BACKGROUND: The clinical effects of prosthesis-patient mismatch (PPM) after aortic valve replacement, with respect to morbidity and survival, remain controversial, particularly in high-risk patient subgroups.

METHODS: Patients undergoing aortic valve replacement from January 1992 to December 2010 were classified according to effective orifice area index into severe PPM (effective orifice area index<0.65 cm²/m²), moderate PPM (effective orifice area index 0.65 to 0.85 cm²/m²), and absent PPM (effective orifice area index>0.85 cm²/m²). Analyses examined major morbidity and total all-cause death.

RESULTS: Prosthesis-patient mismatch was classified as severe (92 of 1,060; 8.7%), moderate (440 of 1,060; 41.5%), or absent (528 of 1,060; 49.8%). Moderate and severe PPM were unrelated to in-hospital morbidity or mortality. There were 440 deaths (41.5%) at 5.6 years median follow-up (interquartile range, 2.9 to 9.1). Trend toward poorer survival according to PPM group (χ2=5.46; p=0.07) was attenuated further with covariate adjustment. Sensitivity analyses demonstrated discrete mortality effects for moderate PPM in association with concomitant coronary artery bypass grafting, impaired left ventricular function, and older age (significant hazard ratios range, 1.05 to 1.57). Severe PPM also increased mortality risk in association with older age, concomitant coronary artery bypass grafting, and New York Heart Association Class III or IV (significant hazard ratios range, 1.06 to 2.65).
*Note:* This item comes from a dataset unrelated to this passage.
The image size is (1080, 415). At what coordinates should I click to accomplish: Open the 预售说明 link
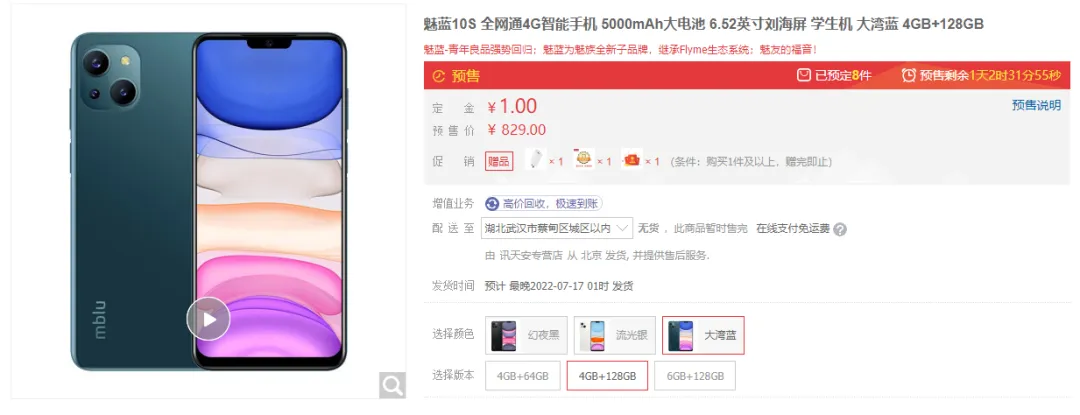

CONCLUSIONS: Prosthesis-patient mismatch was not associated with mortality in covariate-adjusted models. However, a discrete mortality risk was attributable to moderate and severe PPM in patients of older age, or those with left ventricular dysfunction, New York Heart Association class III or IV, and concomitant coronary artery bypass grafting.